Task details: Render the rows from the line with "Where should I" through the end of the rows as a two-column CSV with the columns request and answer, one line per request, each value in a single quoted field with line breaks replaced by spaces. Leave the pictures out.

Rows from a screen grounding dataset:
——————

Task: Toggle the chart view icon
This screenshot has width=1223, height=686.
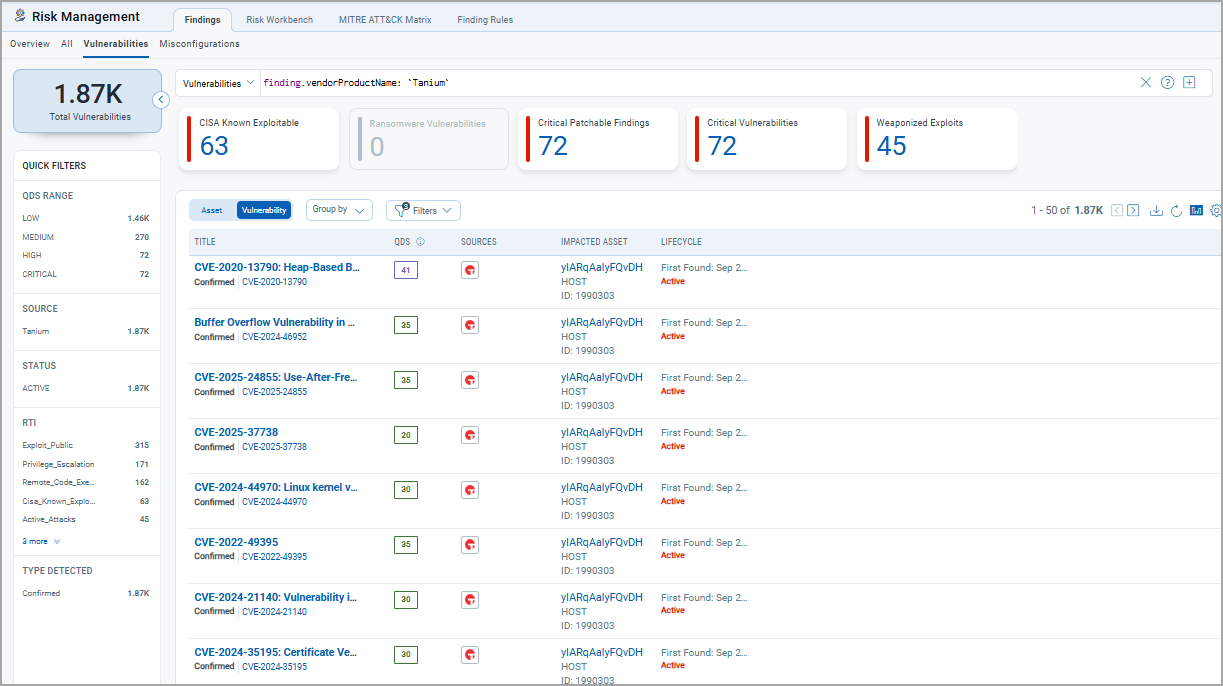Action: coord(1196,210)
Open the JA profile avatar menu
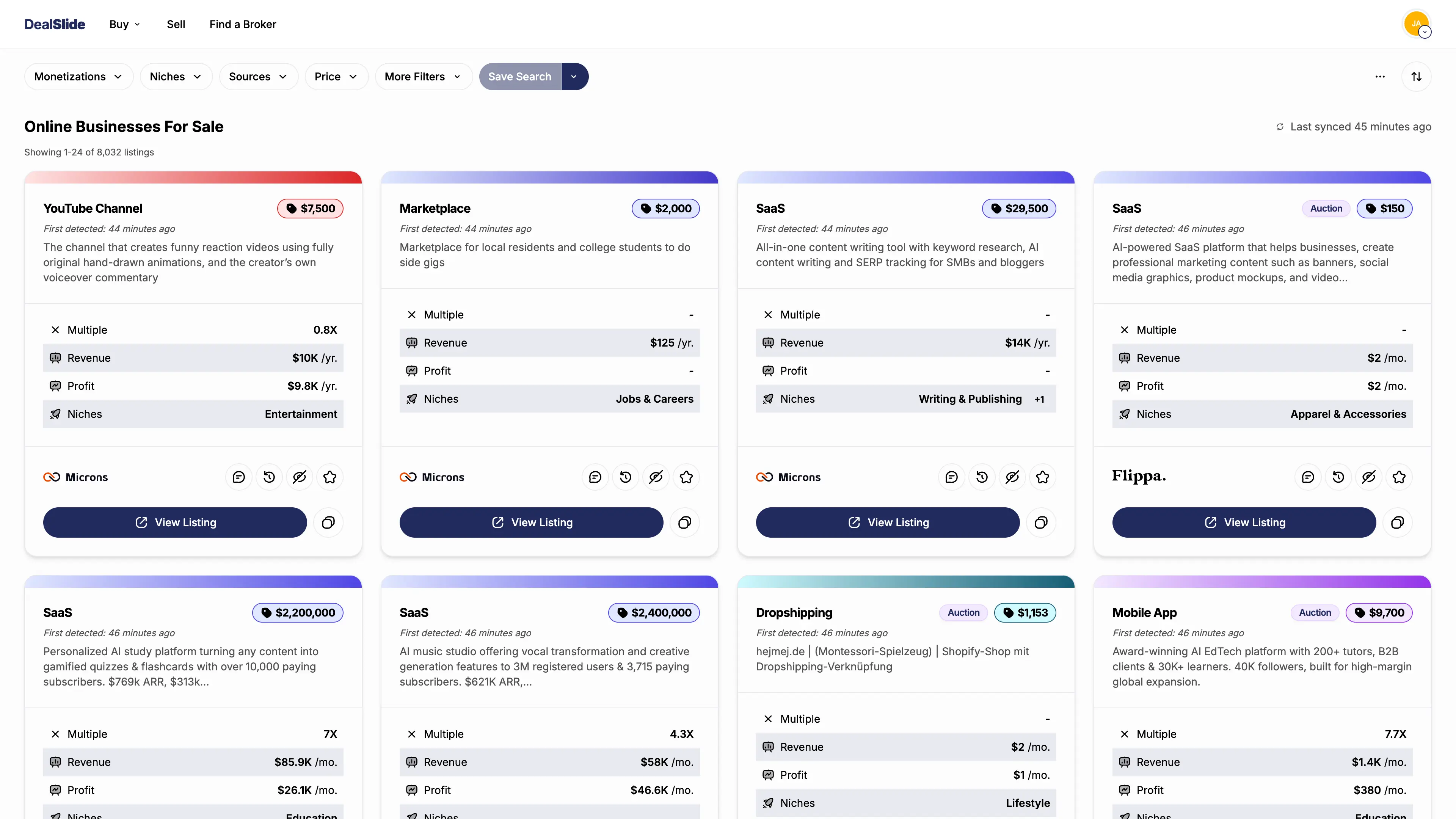1456x819 pixels. pos(1417,24)
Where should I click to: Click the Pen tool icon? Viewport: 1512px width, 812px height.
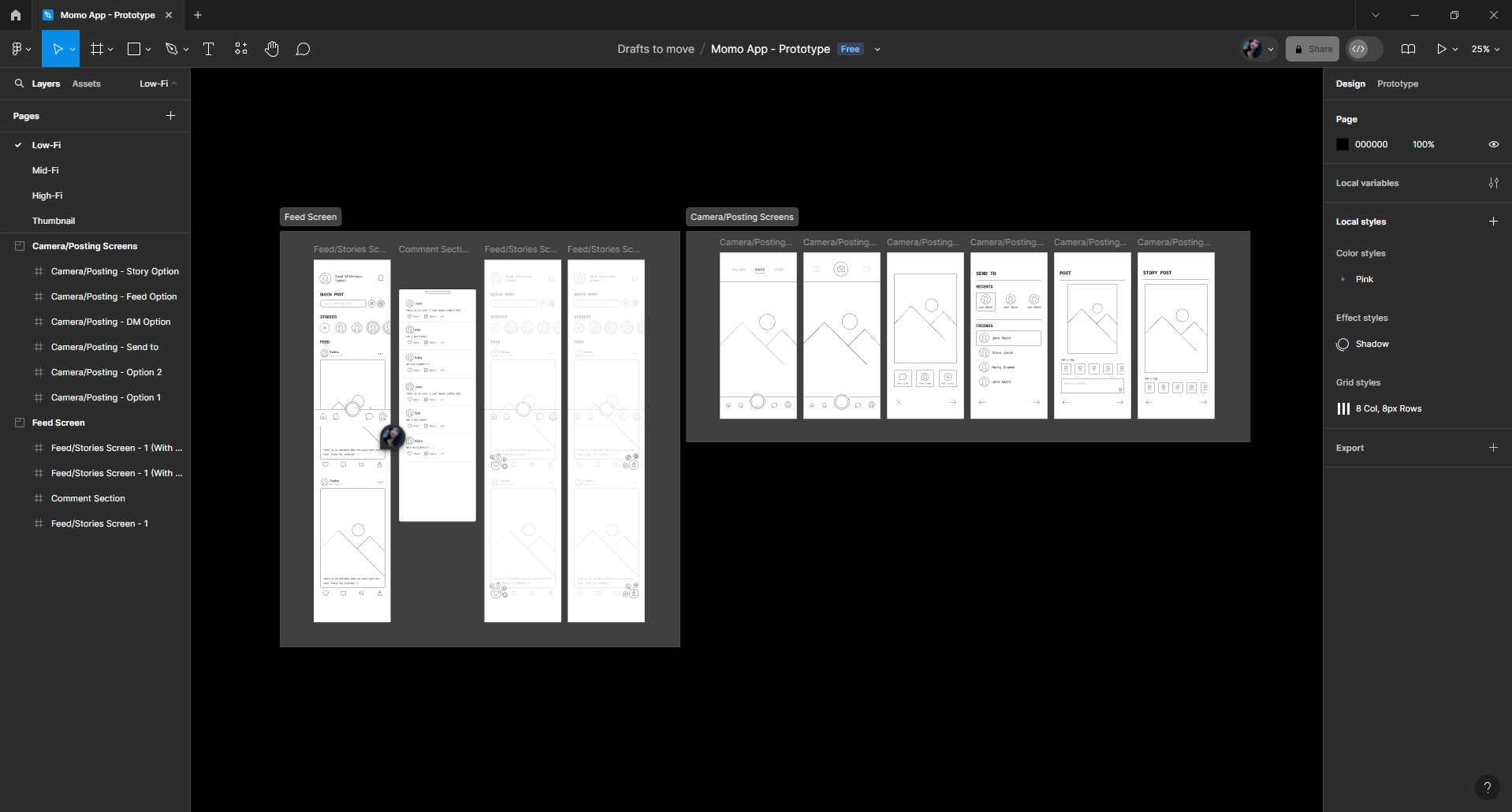pos(171,49)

——————

Answer for this exercise:
request,answer
"Where should I click to: Click the Pen tool icon? Viewport: 1512px width, 812px height.","pos(171,49)"